- **Dataset entries**
-- Begin --
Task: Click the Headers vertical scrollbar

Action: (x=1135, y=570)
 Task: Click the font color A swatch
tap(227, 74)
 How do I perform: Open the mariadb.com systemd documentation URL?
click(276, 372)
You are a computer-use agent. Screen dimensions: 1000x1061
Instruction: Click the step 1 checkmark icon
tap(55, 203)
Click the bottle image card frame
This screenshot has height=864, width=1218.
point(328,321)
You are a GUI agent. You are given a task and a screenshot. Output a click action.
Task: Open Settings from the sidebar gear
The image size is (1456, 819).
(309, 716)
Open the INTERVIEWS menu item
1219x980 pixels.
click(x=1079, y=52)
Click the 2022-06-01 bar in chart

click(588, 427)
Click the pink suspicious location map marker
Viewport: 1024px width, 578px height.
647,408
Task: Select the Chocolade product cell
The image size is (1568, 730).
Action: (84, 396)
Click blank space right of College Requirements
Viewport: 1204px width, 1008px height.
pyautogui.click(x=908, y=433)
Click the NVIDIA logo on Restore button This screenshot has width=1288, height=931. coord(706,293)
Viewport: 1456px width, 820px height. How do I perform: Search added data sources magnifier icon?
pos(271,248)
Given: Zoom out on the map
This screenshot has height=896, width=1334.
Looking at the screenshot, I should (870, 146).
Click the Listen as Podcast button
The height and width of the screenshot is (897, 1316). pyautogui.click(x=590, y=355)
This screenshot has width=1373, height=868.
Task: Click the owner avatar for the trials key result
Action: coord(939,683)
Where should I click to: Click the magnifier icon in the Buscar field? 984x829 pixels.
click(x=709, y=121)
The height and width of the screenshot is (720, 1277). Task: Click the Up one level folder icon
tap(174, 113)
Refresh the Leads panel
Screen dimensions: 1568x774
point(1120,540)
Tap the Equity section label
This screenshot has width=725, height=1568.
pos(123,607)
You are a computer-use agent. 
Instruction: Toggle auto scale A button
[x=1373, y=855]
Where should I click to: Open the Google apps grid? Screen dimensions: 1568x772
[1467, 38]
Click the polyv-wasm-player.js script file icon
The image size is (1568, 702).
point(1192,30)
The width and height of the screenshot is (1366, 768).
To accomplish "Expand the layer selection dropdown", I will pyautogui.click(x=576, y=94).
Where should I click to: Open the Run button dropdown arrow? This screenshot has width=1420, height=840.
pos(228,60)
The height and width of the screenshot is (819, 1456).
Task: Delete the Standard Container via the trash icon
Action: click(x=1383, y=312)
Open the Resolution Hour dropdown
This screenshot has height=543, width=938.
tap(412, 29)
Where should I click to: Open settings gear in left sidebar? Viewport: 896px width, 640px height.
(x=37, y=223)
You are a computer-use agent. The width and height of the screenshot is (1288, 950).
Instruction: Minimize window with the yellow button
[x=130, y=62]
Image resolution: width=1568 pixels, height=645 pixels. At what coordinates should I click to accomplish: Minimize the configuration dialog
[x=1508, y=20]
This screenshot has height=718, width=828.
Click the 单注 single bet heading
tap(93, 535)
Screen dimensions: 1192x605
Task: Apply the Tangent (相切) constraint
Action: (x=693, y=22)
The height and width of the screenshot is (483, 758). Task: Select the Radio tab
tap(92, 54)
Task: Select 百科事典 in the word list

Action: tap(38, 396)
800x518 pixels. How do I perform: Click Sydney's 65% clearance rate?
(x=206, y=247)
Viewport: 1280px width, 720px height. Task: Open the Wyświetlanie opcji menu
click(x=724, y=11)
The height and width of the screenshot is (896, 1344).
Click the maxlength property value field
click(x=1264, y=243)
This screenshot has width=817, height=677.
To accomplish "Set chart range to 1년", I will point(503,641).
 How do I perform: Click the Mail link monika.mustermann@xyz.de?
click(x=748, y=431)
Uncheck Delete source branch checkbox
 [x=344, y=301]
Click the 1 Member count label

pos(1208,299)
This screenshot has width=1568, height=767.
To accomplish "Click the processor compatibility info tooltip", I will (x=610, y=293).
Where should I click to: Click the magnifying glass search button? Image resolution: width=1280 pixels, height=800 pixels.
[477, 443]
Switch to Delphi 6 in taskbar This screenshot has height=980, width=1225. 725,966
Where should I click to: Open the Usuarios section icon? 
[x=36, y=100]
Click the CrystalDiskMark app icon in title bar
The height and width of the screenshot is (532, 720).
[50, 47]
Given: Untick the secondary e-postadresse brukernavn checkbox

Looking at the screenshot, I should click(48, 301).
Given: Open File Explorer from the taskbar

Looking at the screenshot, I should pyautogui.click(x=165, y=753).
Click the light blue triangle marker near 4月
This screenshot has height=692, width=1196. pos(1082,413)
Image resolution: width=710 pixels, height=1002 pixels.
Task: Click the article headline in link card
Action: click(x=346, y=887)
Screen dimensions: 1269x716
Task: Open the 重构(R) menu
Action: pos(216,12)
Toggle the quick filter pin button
-- End --
- **WHAT IS EXPECTED**
Convert the lines above into a JSON list of strings, with one string for each line and no blank lines.

- **FINISHED EXERCISE**
[
  "Task: Click the Headers vertical scrollbar",
  "Action: (x=1135, y=570)",
  " Task: Click the font color A swatch",
  "tap(227, 74)",
  " How do I perform: Open the mariadb.com systemd documentation URL?",
  "click(276, 372)",
  "You are a computer-use agent. Screen dimensions: 1000x1061",
  "Instruction: Click the step 1 checkmark icon",
  "tap(55, 203)",
  "Click the bottle image card frame",
  "This screenshot has height=864, width=1218.",
  "point(328,321)",
  "You are a GUI agent. You are given a task and a screenshot. Output a click action.",
  "Task: Open Settings from the sidebar gear",
  "The image size is (1456, 819).",
  "(309, 716)",
  "Open the INTERVIEWS menu item",
  "1219x980 pixels.",
  "click(x=1079, y=52)",
  "Click the 2022-06-01 bar in chart",
  "click(588, 427)",
  "Click the pink suspicious location map marker",
  "Viewport: 1024px width, 578px height.",
  "647,408",
  "Task: Select the Chocolade product cell",
  "The image size is (1568, 730).",
  "Action: (84, 396)",
  "Click blank space right of College Requirements",
  "Viewport: 1204px width, 1008px height.",
  "pyautogui.click(x=908, y=433)",
  "Click the NVIDIA logo on Restore button This screenshot has width=1288, height=931. coord(706,293)",
  "Viewport: 1456px width, 820px height. How do I perform: Search added data sources magnifier icon?",
  "pos(271,248)",
  "Given: Zoom out on the map",
  "This screenshot has height=896, width=1334.",
  "Looking at the screenshot, I should (870, 146).",
  "Click the Listen as Podcast button",
  "The height and width of the screenshot is (897, 1316). pyautogui.click(x=590, y=355)",
  "This screenshot has width=1373, height=868.",
  "Task: Click the owner avatar for the trials key result",
  "Action: coord(939,683)",
  "Where should I click to: Click the magnifier icon in the Buscar field? 984x829 pixels.",
  "click(x=709, y=121)",
  "The height and width of the screenshot is (720, 1277). Task: Click the Up one level folder icon",
  "tap(174, 113)",
  "Refresh the Leads panel",
  "Screen dimensions: 1568x774",
  "point(1120,540)",
  "Tap the Equity section label",
  "This screenshot has width=725, height=1568.",
  "pos(123,607)",
  "You are a computer-use agent. ",
  "Instruction: Toggle auto scale A button",
  "[x=1373, y=855]",
  "Where should I click to: Open the Google apps grid? Screen dimensions: 1568x772",
  "[1467, 38]",
  "Click the polyv-wasm-player.js script file icon",
  "The image size is (1568, 702).",
  "point(1192,30)",
  "The width and height of the screenshot is (1366, 768).",
  "To accomplish \"Expand the layer selection dropdown\", I will pyautogui.click(x=576, y=94).",
  "Where should I click to: Open the Run button dropdown arrow? This screenshot has width=1420, height=840.",
  "pos(228,60)",
  "The height and width of the screenshot is (819, 1456).",
  "Task: Delete the Standard Container via the trash icon",
  "Action: click(x=1383, y=312)",
  "Open the Resolution Hour dropdown",
  "This screenshot has height=543, width=938.",
  "tap(412, 29)",
  "Where should I click to: Open settings gear in left sidebar? Viewport: 896px width, 640px height.",
  "(x=37, y=223)",
  "You are a computer-use agent. The width and height of the screenshot is (1288, 950).",
  "Instruction: Minimize window with the yellow button",
  "[x=130, y=62]",
  "Image resolution: width=1568 pixels, height=645 pixels. At what coordinates should I click to accomplish: Minimize the configuration dialog",
  "[x=1508, y=20]",
  "This screenshot has height=718, width=828.",
  "Click the 单注 single bet heading",
  "tap(93, 535)",
  "Screen dimensions: 1192x605",
  "Task: Apply the Tangent (相切) constraint",
  "Action: (x=693, y=22)",
  "The height and width of the screenshot is (483, 758). Task: Select the Radio tab",
  "tap(92, 54)",
  "Task: Select 百科事典 in the word list",
  "Action: tap(38, 396)",
  "800x518 pixels. How do I perform: Click Sydney's 65% clearance rate?",
  "(x=206, y=247)",
  "Viewport: 1280px width, 720px height. Task: Open the Wyświetlanie opcji menu",
  "click(x=724, y=11)",
  "The height and width of the screenshot is (896, 1344).",
  "Click the maxlength property value field",
  "click(x=1264, y=243)",
  "This screenshot has width=817, height=677.",
  "To accomplish \"Set chart range to 1년\", I will point(503,641).",
  " How do I perform: Click the Mail link monika.mustermann@xyz.de?",
  "click(x=748, y=431)",
  "Uncheck Delete source branch checkbox",
  " [x=344, y=301]",
  "Click the 1 Member count label",
  "pos(1208,299)",
  "This screenshot has width=1568, height=767.",
  "To accomplish \"Click the processor compatibility info tooltip\", I will (x=610, y=293).",
  "Where should I click to: Click the magnifying glass search button? Image resolution: width=1280 pixels, height=800 pixels.",
  "[477, 443]",
  "Switch to Delphi 6 in taskbar This screenshot has height=980, width=1225. 725,966",
  "Where should I click to: Open the Usuarios section icon? ",
  "[x=36, y=100]",
  "Click the CrystalDiskMark app icon in title bar",
  "The height and width of the screenshot is (532, 720).",
  "[50, 47]",
  "Given: Untick the secondary e-postadresse brukernavn checkbox",
  "Looking at the screenshot, I should click(48, 301).",
  "Given: Open File Explorer from the taskbar",
  "Looking at the screenshot, I should pyautogui.click(x=165, y=753).",
  "Click the light blue triangle marker near 4月",
  "This screenshot has height=692, width=1196. pos(1082,413)",
  "Image resolution: width=710 pixels, height=1002 pixels.",
  "Task: Click the article headline in link card",
  "Action: click(x=346, y=887)",
  "Screen dimensions: 1269x716",
  "Task: Open the 重构(R) menu",
  "Action: pos(216,12)",
  "Toggle the quick filter pin button"
]